Gong

On 28 December 1973, I attended my first gig. I had been taken to concerts before, notably (and inexplicably) by my father to the Albert Hall to see the absurd gravel-throated troubadour Rod McKuen, but this winter’s night was my first outing, unaccompanied by an adult, to the world of rock. My friend Paul Pearce and I took the Central Line into London from our homes in the blighted wastelands of suburban Essex, and fetched up at the Lyceum, just off the Strand. We had come to see … Gong (or The Gong, as Bernard Levin would have it).

Now, bear in mind that I was a wet-behind-the-ears young teenperson. Molesworth would have called me uterly wet and a weed, and he would have been right. Somehow, in the preceding months, I had managed to convince myself that a bunch of drug-addled hippies caterwauling about gnomes and flying teapots represented a world I was avid to be part of.

Many of my schoolfriends were in thrall to glam rock, but I pooh-poohed Marc Bolan and David Bowie and their ilk as hideously commercial. I veered towards what I thought of as the progressive and the underground, and Gong fitted the bill. So there were Paul Pearce and I, wide-eyed and innocent, surrounded by long hair and beards and kaftans and foul-smelling Afghan coats, while on stage Daevid Allen and his chums caterwauled and parped and made the kind of din I told myself I adored.
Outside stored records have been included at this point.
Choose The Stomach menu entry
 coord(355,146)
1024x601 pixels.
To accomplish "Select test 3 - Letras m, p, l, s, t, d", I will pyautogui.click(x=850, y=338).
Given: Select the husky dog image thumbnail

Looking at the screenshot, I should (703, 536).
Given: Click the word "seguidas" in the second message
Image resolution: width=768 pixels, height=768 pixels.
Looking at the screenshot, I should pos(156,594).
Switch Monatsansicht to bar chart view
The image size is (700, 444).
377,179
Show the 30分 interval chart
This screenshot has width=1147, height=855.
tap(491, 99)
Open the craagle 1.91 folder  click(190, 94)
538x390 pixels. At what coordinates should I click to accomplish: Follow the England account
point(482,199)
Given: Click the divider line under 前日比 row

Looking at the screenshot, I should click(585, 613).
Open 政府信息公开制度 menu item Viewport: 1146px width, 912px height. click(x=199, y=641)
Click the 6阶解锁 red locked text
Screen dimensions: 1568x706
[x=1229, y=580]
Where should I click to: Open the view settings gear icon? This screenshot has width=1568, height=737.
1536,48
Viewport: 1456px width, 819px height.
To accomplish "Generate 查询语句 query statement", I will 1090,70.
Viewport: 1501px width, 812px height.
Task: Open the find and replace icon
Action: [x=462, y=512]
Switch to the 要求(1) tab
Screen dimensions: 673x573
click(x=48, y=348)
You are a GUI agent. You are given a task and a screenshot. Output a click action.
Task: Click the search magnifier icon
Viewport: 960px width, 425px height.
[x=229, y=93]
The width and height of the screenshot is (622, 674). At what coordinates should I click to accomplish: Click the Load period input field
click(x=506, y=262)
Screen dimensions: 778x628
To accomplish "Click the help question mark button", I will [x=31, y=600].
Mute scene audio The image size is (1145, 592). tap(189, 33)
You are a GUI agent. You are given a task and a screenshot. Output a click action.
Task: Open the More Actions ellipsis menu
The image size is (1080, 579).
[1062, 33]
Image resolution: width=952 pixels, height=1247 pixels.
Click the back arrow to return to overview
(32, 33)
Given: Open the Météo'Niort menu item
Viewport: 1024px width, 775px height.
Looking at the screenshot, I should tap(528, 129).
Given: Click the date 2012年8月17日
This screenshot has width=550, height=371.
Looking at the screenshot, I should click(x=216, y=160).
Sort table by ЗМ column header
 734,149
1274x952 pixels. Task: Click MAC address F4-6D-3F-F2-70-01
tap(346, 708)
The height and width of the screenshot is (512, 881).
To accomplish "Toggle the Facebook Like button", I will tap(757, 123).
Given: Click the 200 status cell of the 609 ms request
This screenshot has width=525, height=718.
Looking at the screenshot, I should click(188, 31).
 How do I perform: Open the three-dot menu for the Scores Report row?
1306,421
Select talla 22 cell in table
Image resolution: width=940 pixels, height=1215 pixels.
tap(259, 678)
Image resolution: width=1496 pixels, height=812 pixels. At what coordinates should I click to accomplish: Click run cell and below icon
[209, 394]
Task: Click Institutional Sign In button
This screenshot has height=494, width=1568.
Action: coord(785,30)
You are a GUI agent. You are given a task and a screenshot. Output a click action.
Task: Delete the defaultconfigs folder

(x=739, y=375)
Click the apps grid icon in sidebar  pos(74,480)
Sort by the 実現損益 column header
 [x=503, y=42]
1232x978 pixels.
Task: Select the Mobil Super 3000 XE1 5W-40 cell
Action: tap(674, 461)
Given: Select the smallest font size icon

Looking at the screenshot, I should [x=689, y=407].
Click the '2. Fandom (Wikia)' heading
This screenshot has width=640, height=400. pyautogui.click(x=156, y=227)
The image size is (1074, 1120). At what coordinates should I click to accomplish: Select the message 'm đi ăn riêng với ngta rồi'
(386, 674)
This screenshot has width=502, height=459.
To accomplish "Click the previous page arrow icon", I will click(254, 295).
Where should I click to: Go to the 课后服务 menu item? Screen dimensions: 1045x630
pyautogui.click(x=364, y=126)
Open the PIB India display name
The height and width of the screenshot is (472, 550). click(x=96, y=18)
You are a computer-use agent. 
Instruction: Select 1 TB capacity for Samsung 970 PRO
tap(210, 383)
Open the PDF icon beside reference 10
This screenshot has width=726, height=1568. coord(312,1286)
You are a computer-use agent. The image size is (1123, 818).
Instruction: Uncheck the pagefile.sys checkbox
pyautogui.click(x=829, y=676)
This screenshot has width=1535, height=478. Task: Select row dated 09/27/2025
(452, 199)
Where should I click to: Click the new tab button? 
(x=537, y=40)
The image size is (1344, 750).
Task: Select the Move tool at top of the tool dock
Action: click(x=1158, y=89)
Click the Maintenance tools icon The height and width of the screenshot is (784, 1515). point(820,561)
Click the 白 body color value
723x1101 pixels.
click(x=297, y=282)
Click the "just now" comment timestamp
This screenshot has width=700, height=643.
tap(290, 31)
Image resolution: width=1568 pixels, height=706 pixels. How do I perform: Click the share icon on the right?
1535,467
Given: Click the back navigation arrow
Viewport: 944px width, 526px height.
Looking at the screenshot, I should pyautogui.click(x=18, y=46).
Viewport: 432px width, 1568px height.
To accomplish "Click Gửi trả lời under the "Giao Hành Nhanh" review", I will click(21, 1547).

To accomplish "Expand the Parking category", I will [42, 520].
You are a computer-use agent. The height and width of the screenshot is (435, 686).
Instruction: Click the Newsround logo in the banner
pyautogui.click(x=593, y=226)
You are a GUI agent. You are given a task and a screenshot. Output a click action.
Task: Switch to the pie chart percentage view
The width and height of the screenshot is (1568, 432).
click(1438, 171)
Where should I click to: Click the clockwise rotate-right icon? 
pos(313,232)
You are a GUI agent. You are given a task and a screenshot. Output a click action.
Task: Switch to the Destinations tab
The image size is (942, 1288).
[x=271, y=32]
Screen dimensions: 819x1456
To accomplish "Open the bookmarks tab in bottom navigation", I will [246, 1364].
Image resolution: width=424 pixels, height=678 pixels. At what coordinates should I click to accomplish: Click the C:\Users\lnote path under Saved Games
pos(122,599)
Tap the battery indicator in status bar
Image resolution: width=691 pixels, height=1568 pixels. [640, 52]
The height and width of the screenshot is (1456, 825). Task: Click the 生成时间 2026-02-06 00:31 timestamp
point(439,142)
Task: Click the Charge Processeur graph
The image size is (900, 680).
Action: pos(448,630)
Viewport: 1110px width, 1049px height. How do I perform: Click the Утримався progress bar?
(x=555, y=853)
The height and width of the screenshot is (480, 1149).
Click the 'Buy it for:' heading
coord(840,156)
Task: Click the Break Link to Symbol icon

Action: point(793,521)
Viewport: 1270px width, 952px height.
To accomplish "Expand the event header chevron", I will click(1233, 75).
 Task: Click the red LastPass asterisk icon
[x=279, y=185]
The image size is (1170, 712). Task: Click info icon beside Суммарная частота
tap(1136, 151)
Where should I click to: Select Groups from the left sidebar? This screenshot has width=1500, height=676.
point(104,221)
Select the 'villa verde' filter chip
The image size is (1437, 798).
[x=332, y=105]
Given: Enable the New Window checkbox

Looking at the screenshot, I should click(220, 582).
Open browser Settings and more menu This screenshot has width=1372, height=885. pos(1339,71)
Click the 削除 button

Being wet and weedy, Paul and I of course had to ensure we did not miss the last tube train home, so we left the gig early. My memory is dim, but I suspect I was elated. I had seen my future, or so I thought. I would live in a filthy commune and take lots of drugs and reject straight society and possibly even strum a guitar.

It did not quite work out like that, though the dream lingered for a couple more years. I went to lots more gigs, and saw Soft Machine and Stackridge and Henry Cow and Wally and Kevin Coyne and Jethro Tull and Hatfield & The North and many others. But I never saw Gong again.